Exercise directions = Where an entry holds an image, skip the image but reproduce the rest word for word.

Saved entries =
[Start of section]

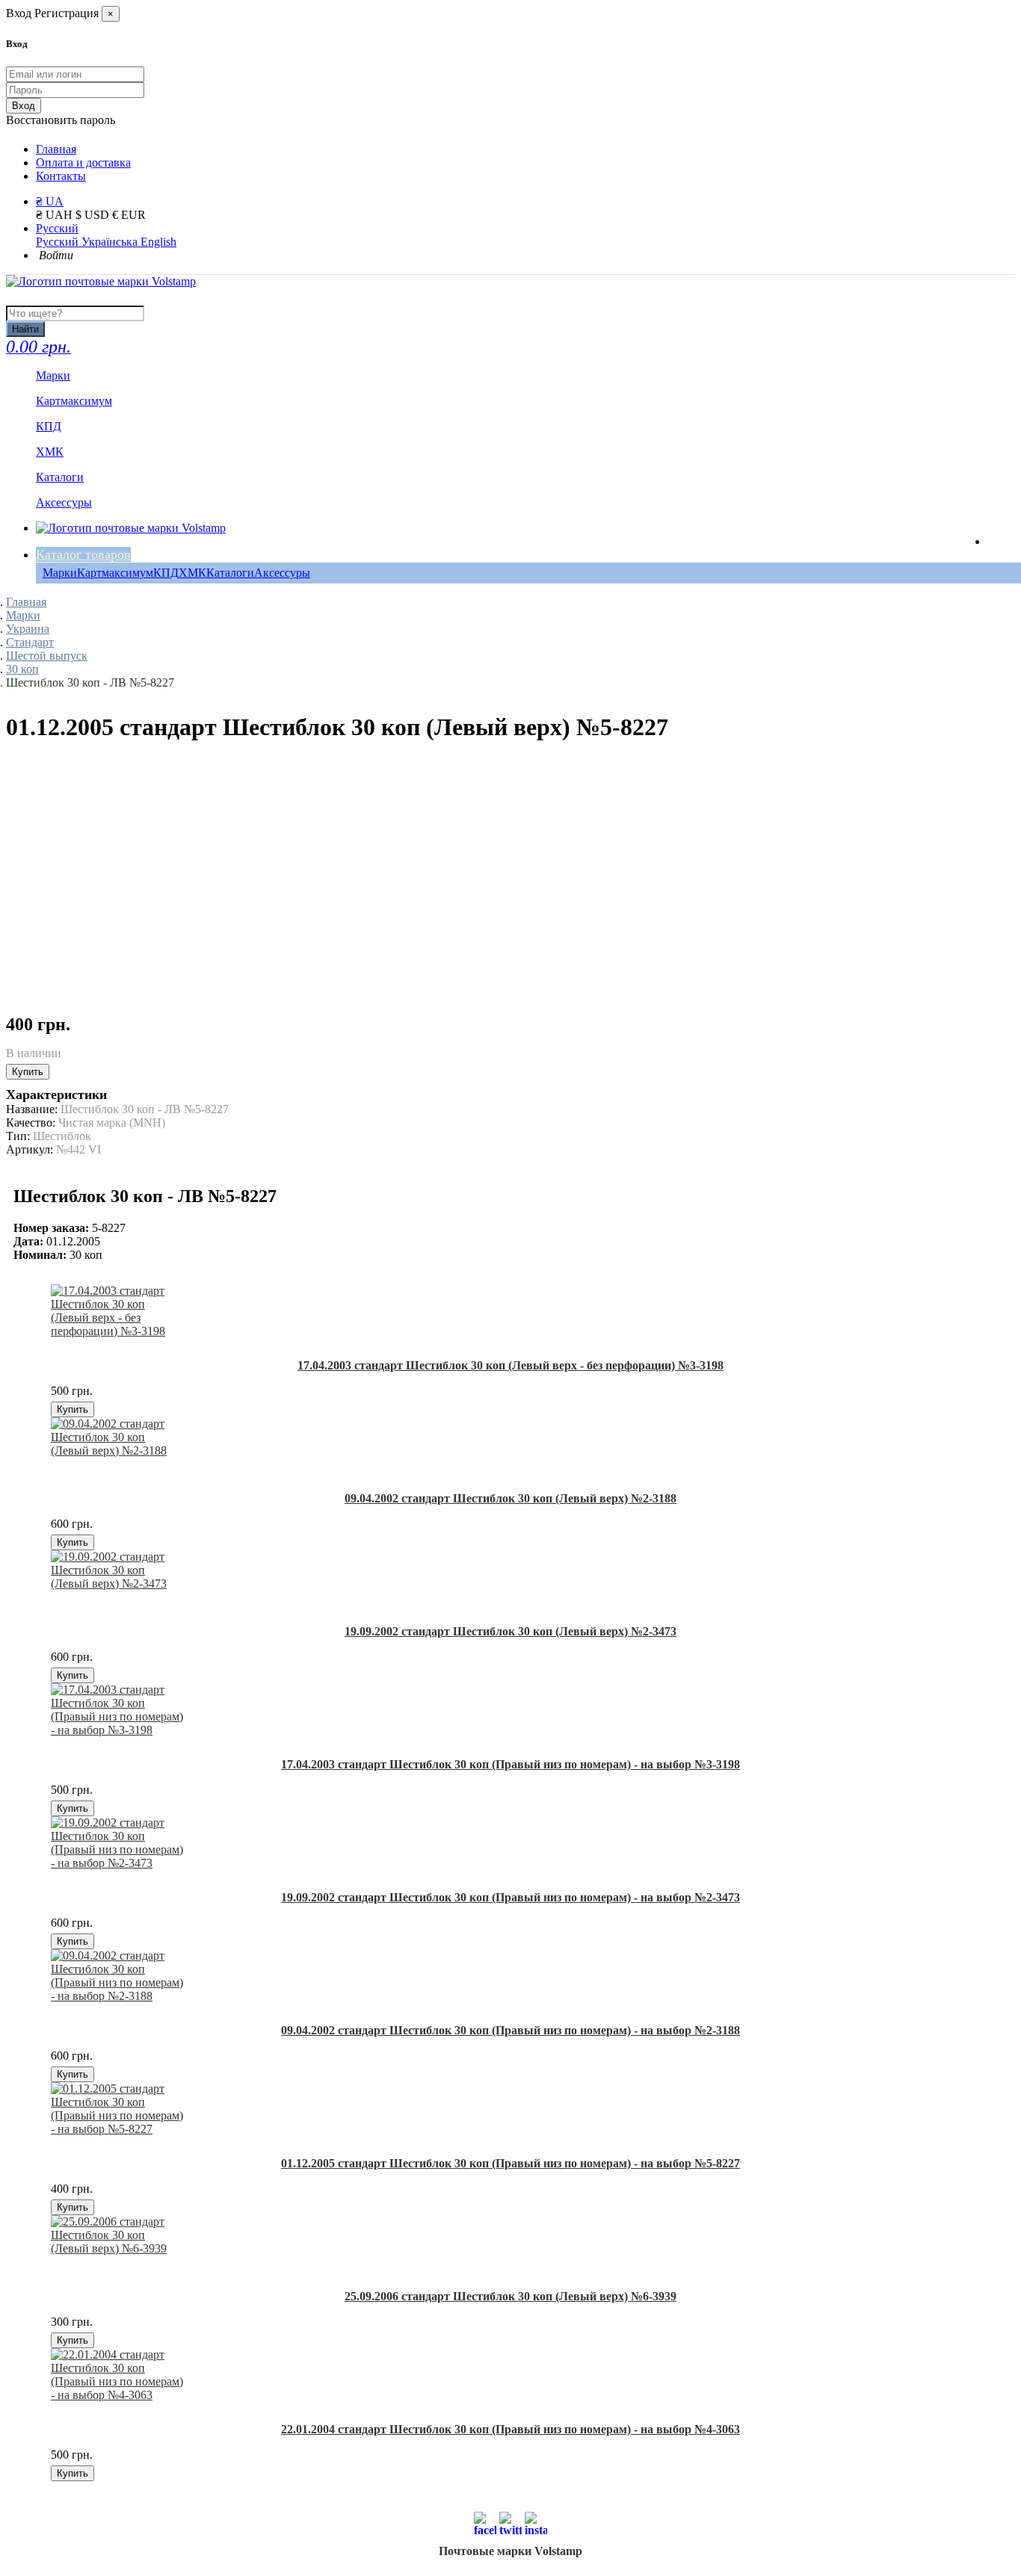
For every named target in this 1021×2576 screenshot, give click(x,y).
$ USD (93, 214)
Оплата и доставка (83, 162)
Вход (23, 105)
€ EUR (129, 214)
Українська (111, 241)
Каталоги (230, 572)
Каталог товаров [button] (83, 554)
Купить (27, 1071)
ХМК (192, 572)
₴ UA (50, 201)
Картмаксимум (115, 572)
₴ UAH (55, 214)
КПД (166, 572)
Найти (25, 329)
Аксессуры (282, 572)
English (158, 241)
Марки (60, 572)
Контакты (61, 176)
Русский (57, 228)
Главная (56, 149)
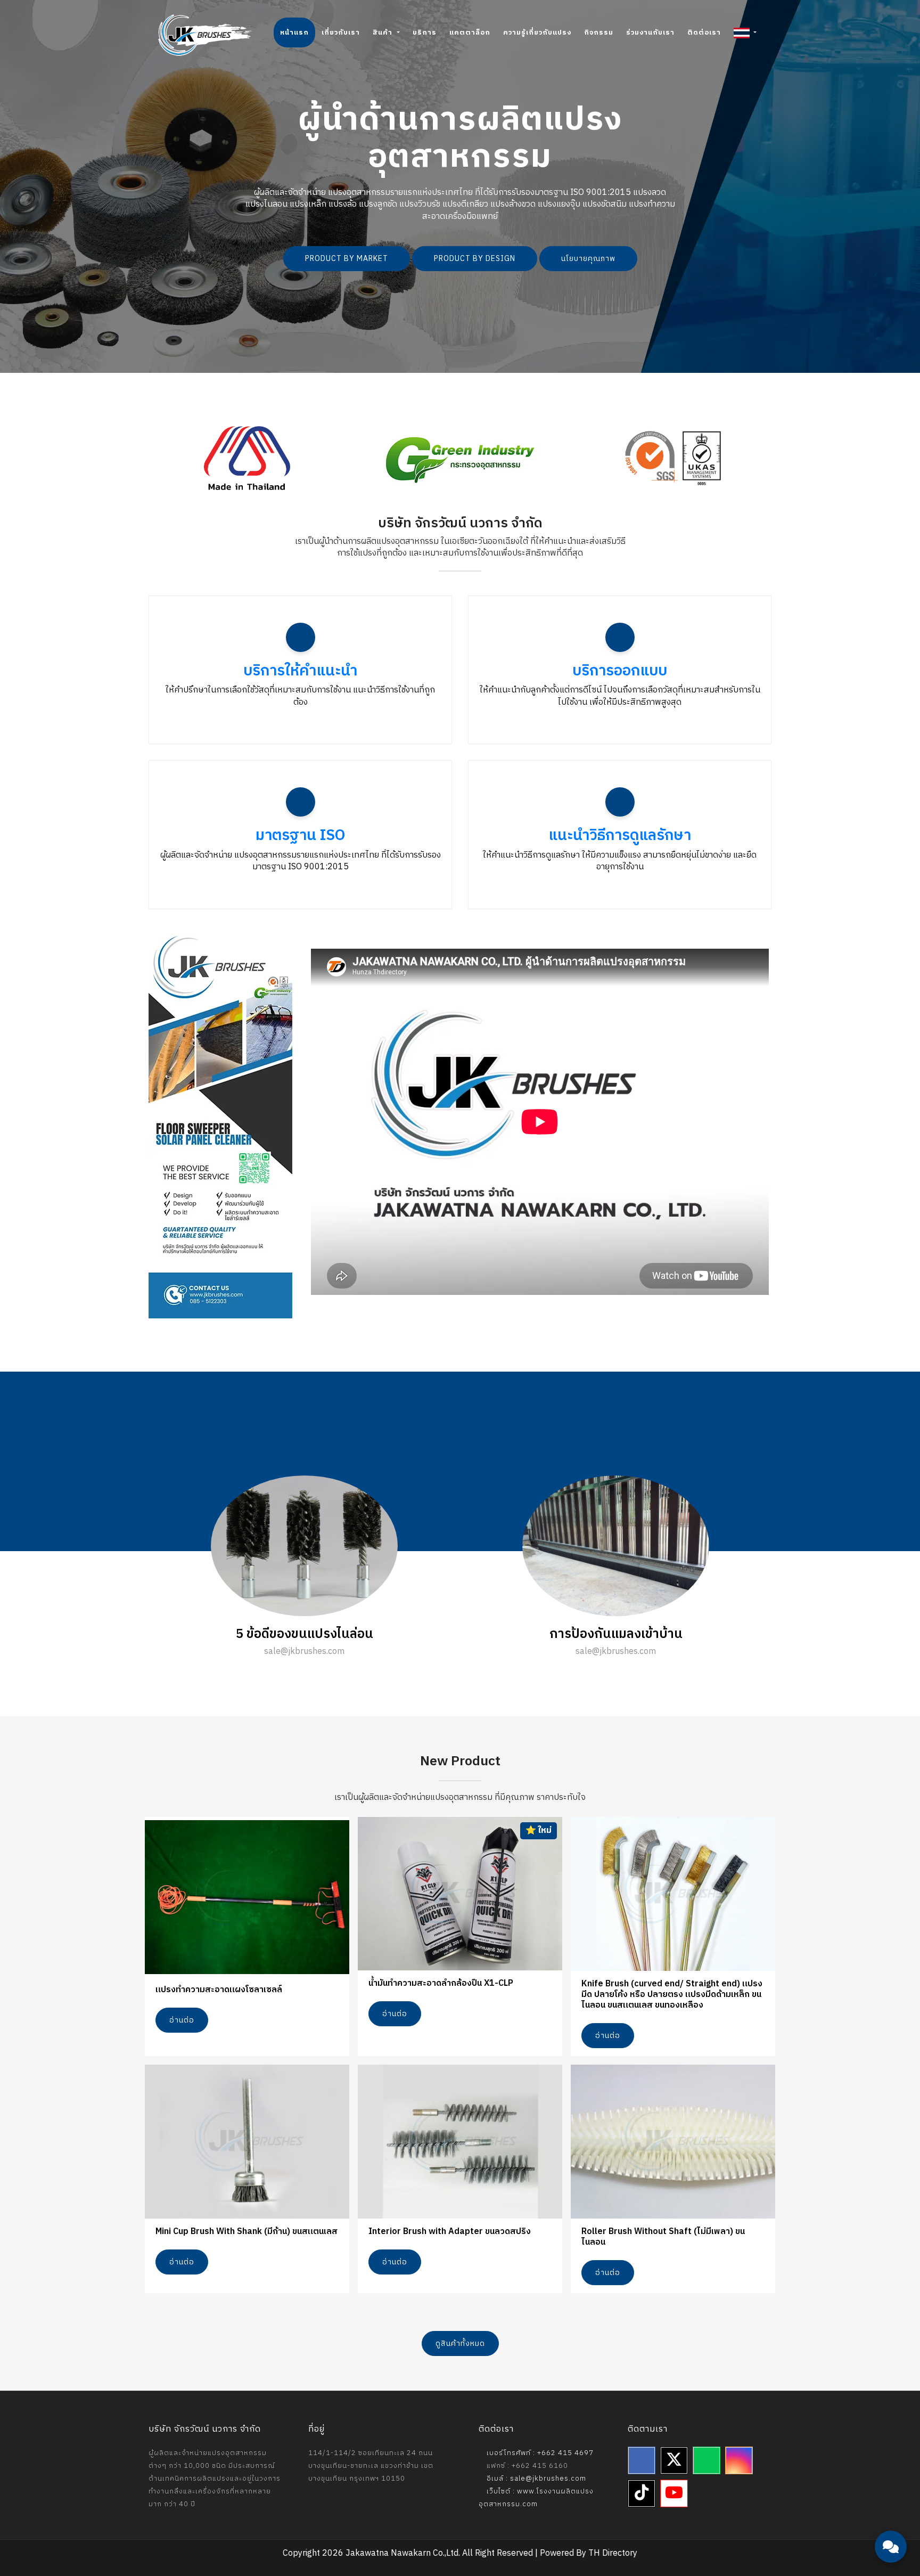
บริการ (425, 32)
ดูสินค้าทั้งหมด (460, 2343)
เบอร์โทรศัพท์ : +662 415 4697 (539, 2453)
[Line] (706, 2460)
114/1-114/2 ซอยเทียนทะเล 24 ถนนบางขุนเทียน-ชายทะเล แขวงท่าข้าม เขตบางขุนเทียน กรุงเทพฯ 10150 (370, 2465)
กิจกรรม (598, 32)
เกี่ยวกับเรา (341, 32)
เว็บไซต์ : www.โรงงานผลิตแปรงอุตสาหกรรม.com (536, 2497)
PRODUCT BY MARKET (346, 258)
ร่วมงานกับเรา (650, 32)
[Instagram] (739, 2460)
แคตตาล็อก (469, 32)
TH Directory (612, 2553)
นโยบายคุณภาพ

[End of section]

Solution to the problem =
For every named target in this 1021×2576 screenshot, give click(x,y).
$ USD (93, 214)
Оплата и доставка (83, 162)
Вход (23, 105)
€ EUR (129, 214)
Українська (111, 241)
Каталоги (230, 572)
Каталог товаров [button] (83, 554)
Купить (27, 1071)
ХМК (192, 572)
₴ UA (50, 201)
Картмаксимум (115, 572)
₴ UAH (55, 214)
КПД (166, 572)
Найти (25, 329)
Аксессуры (282, 572)
English (158, 241)
Марки (60, 572)
Контакты (61, 176)
Русский (57, 228)
Главная (56, 149)
บริการ (425, 32)
ดูสินค้าทั้งหมด (460, 2343)
เบอร์โทรศัพท์ : +662 415 4697 (539, 2453)
[Line] (706, 2460)
114/1-114/2 ซอยเทียนทะเล 24 ถนนบางขุนเทียน-ชายทะเล แขวงท่าข้าม เขตบางขุนเทียน กรุงเทพฯ 10150 (370, 2465)
กิจกรรม (598, 32)
เกี่ยวกับเรา (341, 32)
เว็บไซต์ : www.โรงงานผลิตแปรงอุตสาหกรรม.com (536, 2497)
PRODUCT BY MARKET (346, 258)
ร่วมงานกับเรา (650, 32)
[Instagram] (739, 2460)
แคตตาล็อก (469, 32)
TH Directory (612, 2553)
นโยบายคุณภาพ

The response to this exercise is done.